Daniel Scally

Personal information
- Date of birth: 20 December 1999 (age 26)
- Place of birth: Glasgow, Scotland
- Height: 1.78 m (5 ft 10 in)
- Position: Winger

Team information
- Current team: Blacktown Spartans
- Number: 15

Youth career
- 0000–2017: St Mirren

Senior career*
- Years: Team / Apps / (Gls)
- 2017–2019: Kilmarnock / 0 / (0)
- 2019–2020: Albion Rovers / 23 / (5)
- 2020–2021: Forfar Athletic / 14 / (3)
- 2021–2022: Stirling Albion / 12 / (3)
- 2022: Northern Colorado Hailstorm / 12 / (0)
- 2024: Forfar Athletic / 9 / (1)
- 2024–2025: HKFC / 20 / (3)
- 2026–: Blacktown Spartans / 10 / (1)

= Daniel Scally =

Scottish footballer

Daniel Scally (born 20 December 1999) is a Scottish professional footballer who plays as a winger for Blacktown Spartans in NSW League One.

==Career==
Scally began his youth career with St. Mirren, before joining Kilmarnock in 2017. He made a single appearance for Kilmarnock, appearing as a 56th–minute substitute in a Scottish Challenge Cup fixture against Berwick Rangers on 15 August 2017.

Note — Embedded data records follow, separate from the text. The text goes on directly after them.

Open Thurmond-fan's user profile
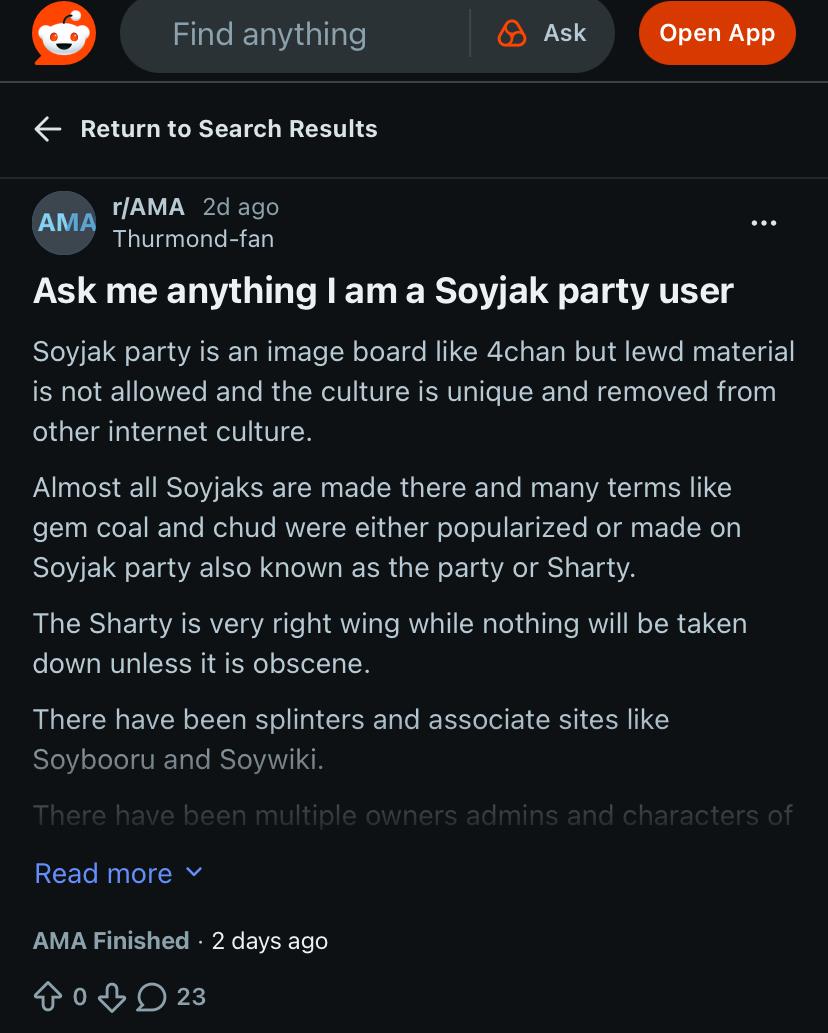[x=193, y=239]
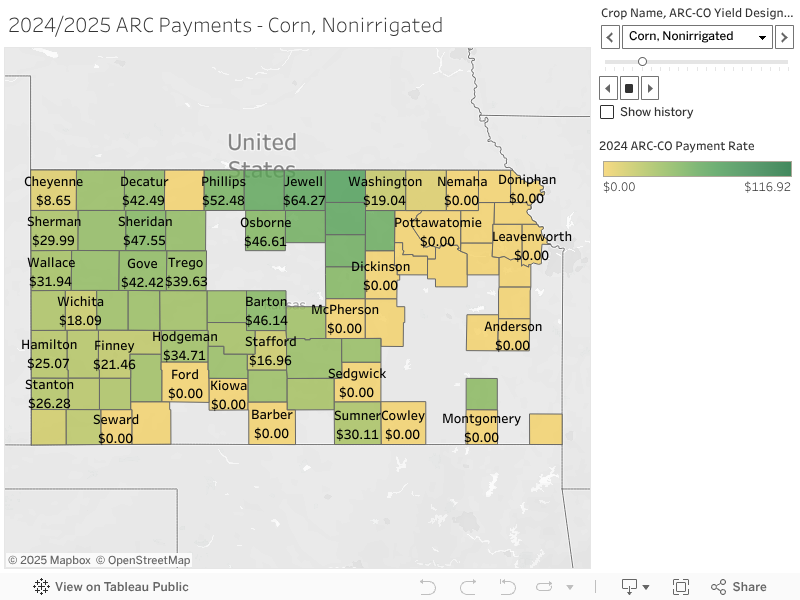This screenshot has width=800, height=600.
Task: Select Jewell county on the map
Action: [x=304, y=191]
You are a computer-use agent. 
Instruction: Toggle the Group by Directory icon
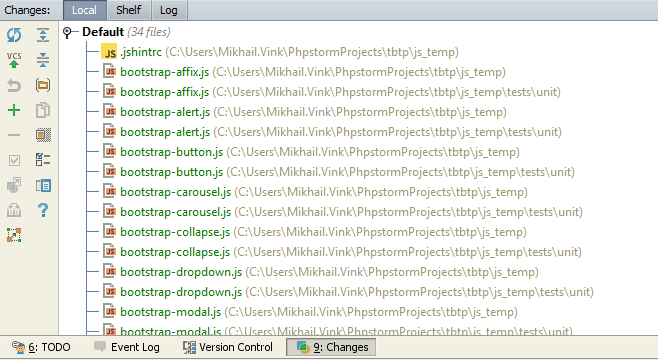(43, 85)
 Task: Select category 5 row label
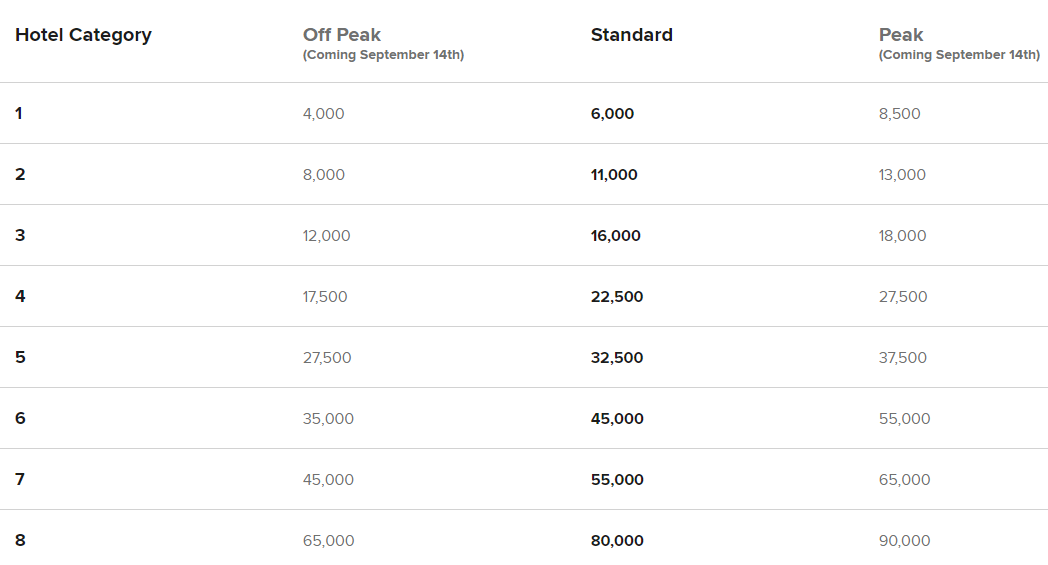pyautogui.click(x=20, y=357)
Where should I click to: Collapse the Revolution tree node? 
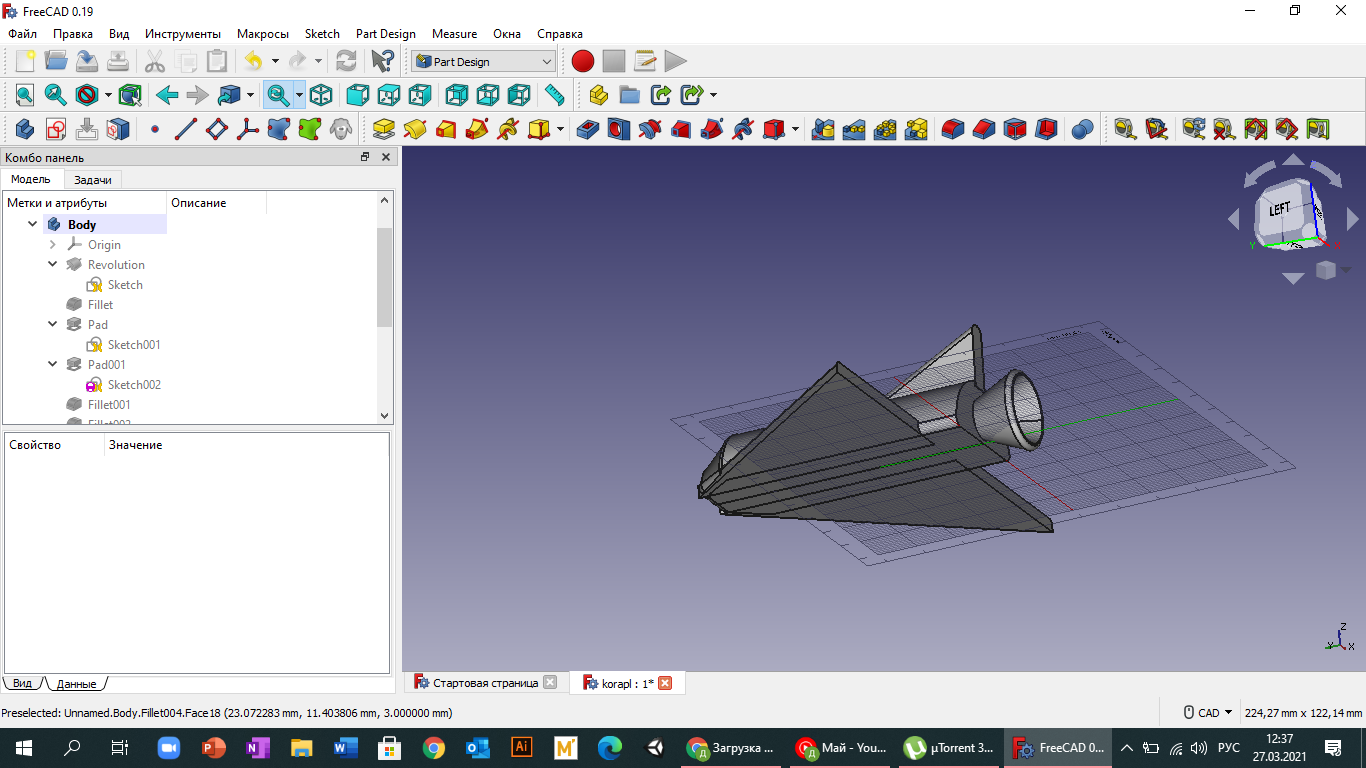point(53,265)
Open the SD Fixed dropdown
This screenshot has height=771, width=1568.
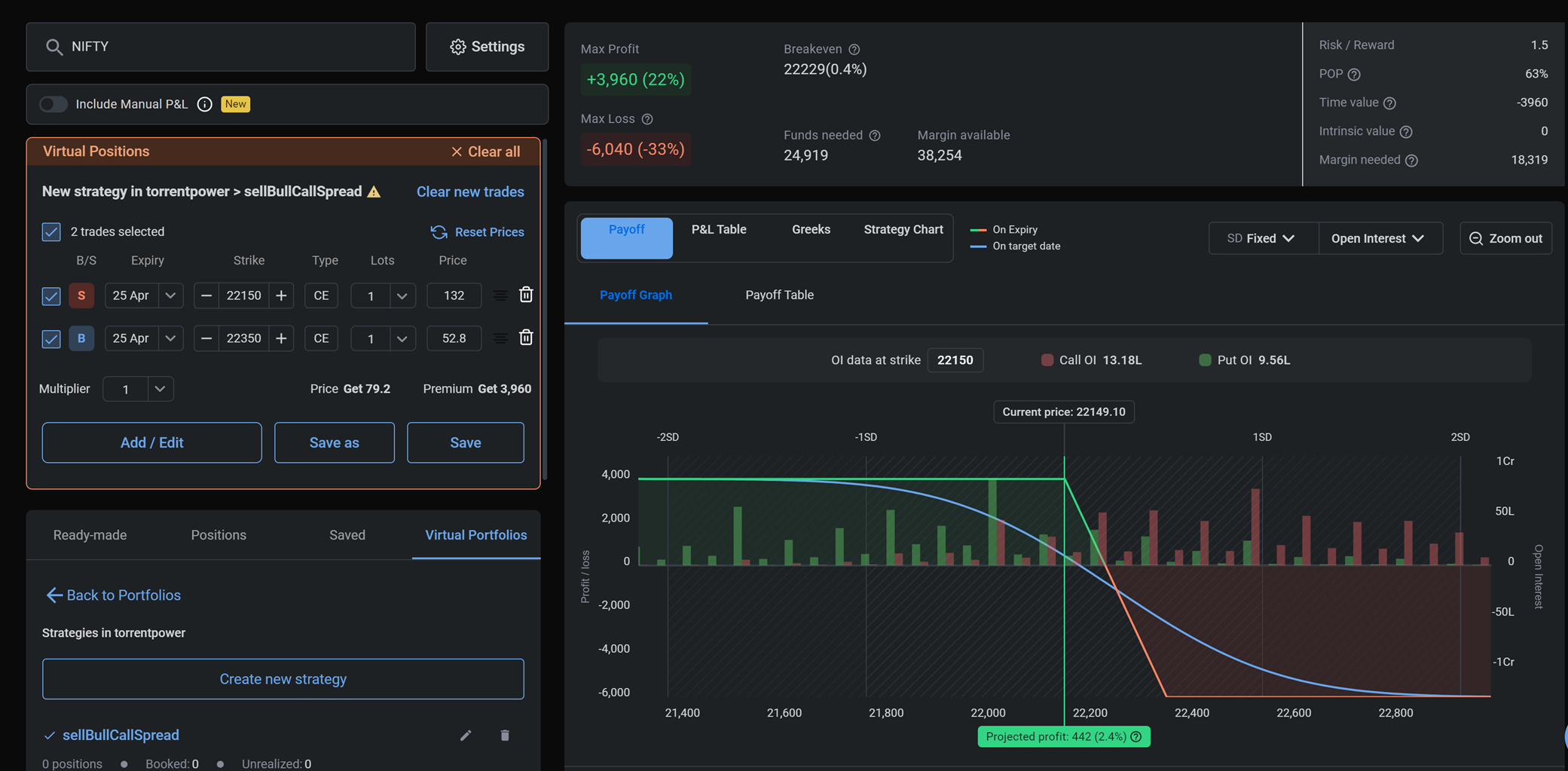1263,238
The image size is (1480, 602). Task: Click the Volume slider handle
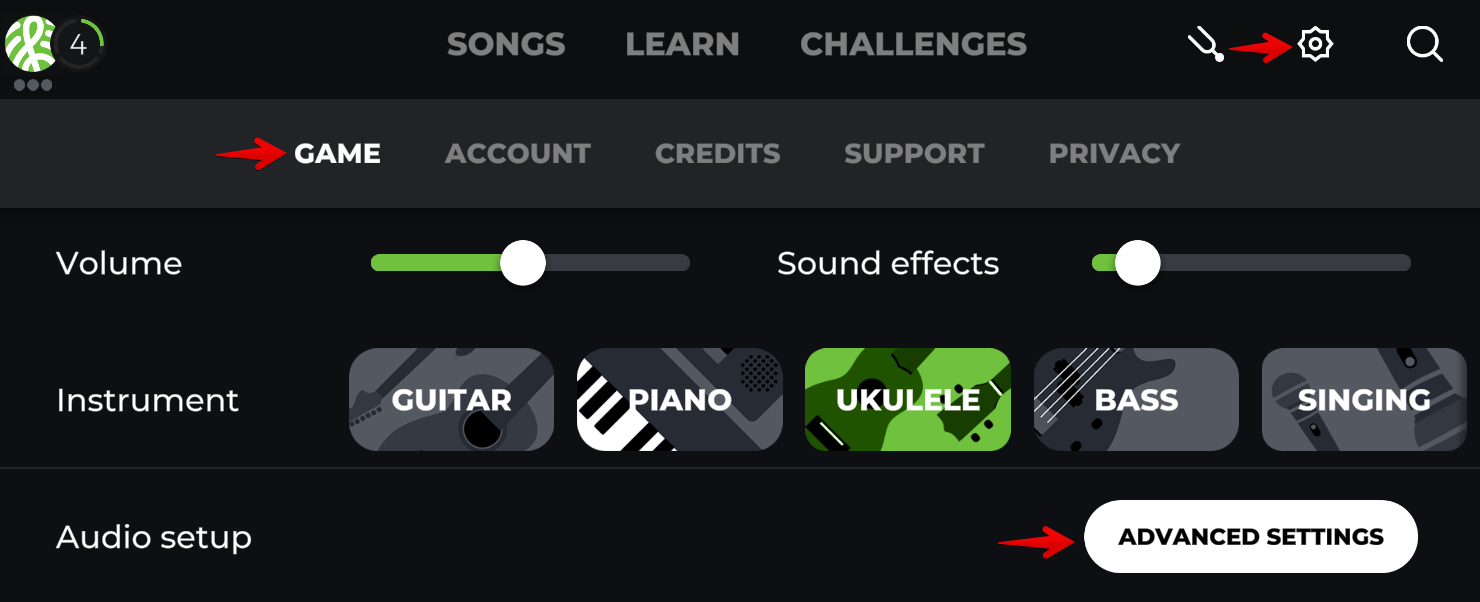[x=522, y=263]
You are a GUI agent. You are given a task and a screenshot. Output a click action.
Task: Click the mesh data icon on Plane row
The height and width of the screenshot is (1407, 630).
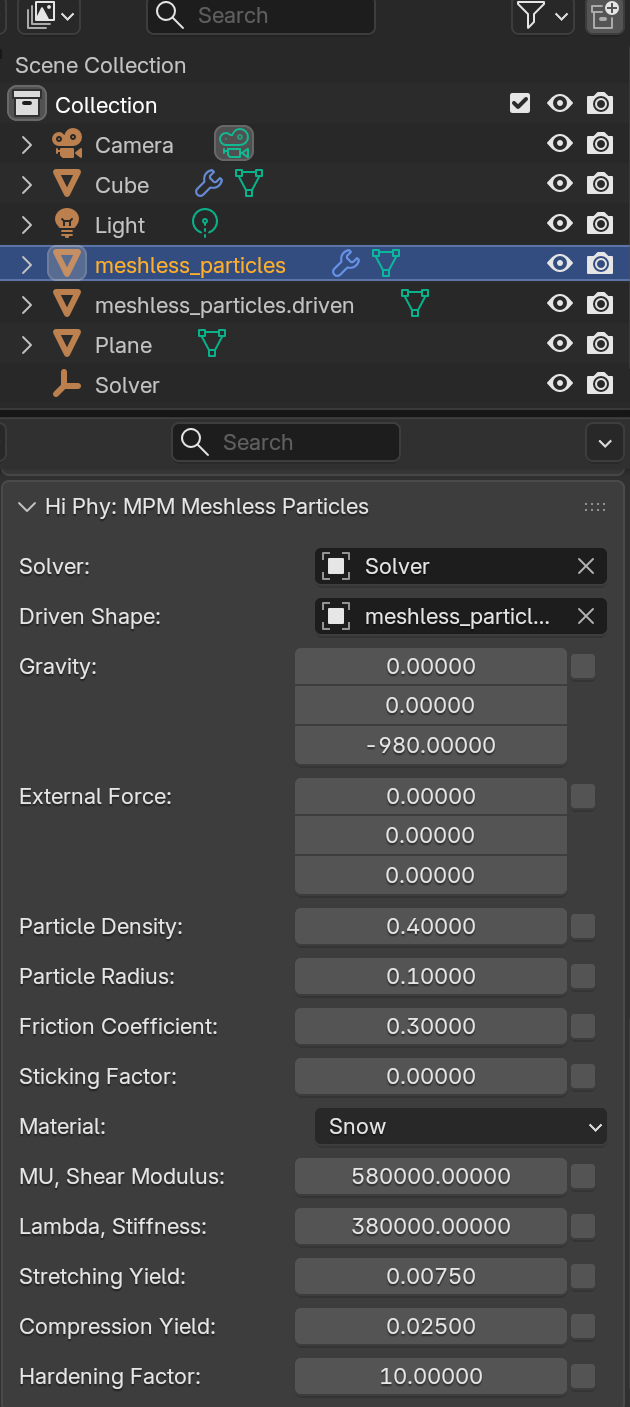(211, 344)
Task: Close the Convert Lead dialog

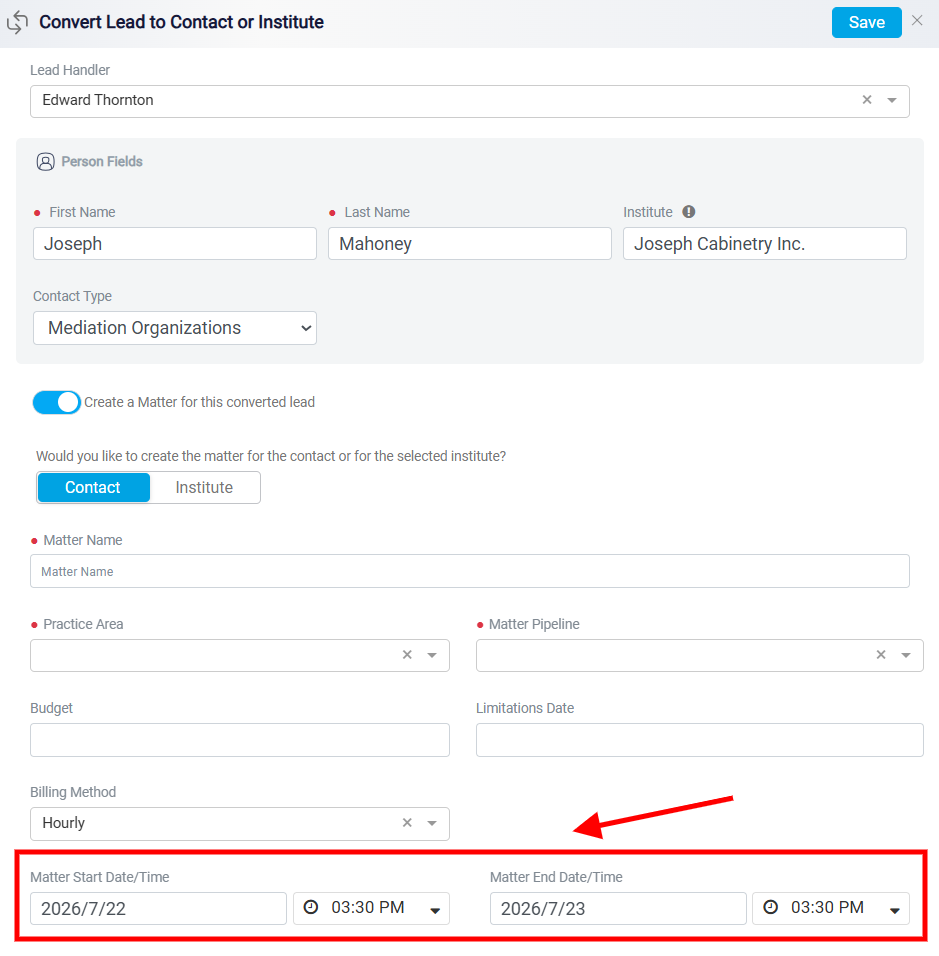Action: (x=916, y=20)
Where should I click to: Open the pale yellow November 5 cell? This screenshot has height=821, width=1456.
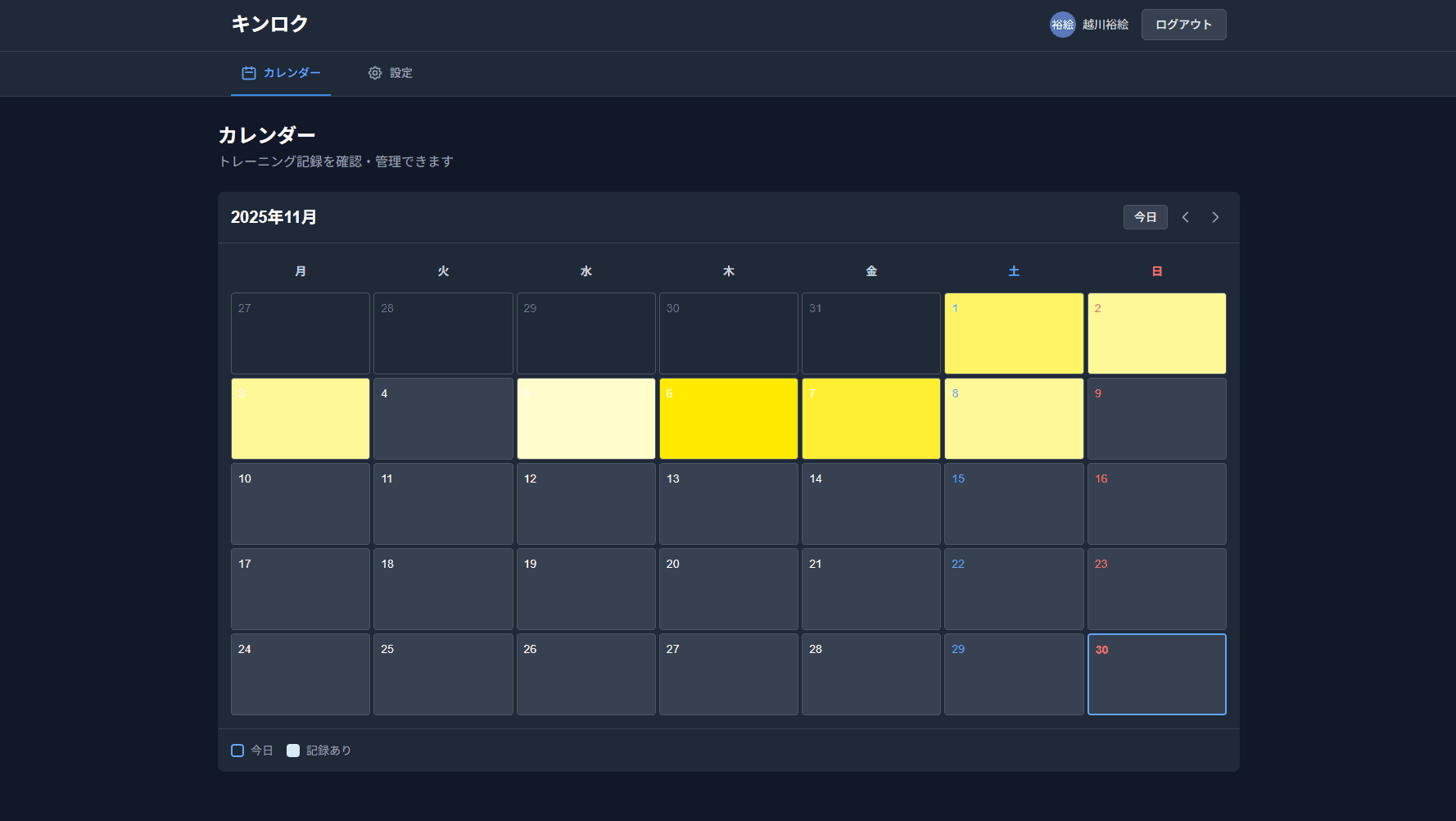(586, 419)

In 2019, Scally joined Scottish League Two side Albion Rovers. Following a season with Albion Rovers, he moved up to Scottish League One club Forfar Athletic. Again, after a single season, Scally moved again, joining Stirling Albion in August 2021.

On 26 January 2022, Scally moved to the United States, signing with USL League One club Northern Colorado Hailstorm ahead of their inaugural season. He made his debut for Northern Colorado on 16 April 2022, appearing as an 83rd–minute substitute during a 2–1 loss to Charlotte Independence. Following the 2022 season, Northern Colorado declined his contract option.

On 3 September 2024, Scally joined Hong Kong Premier League club HKFC.

In January 2026, he joined Australian side Blacktown Spartans who play in NSW League One.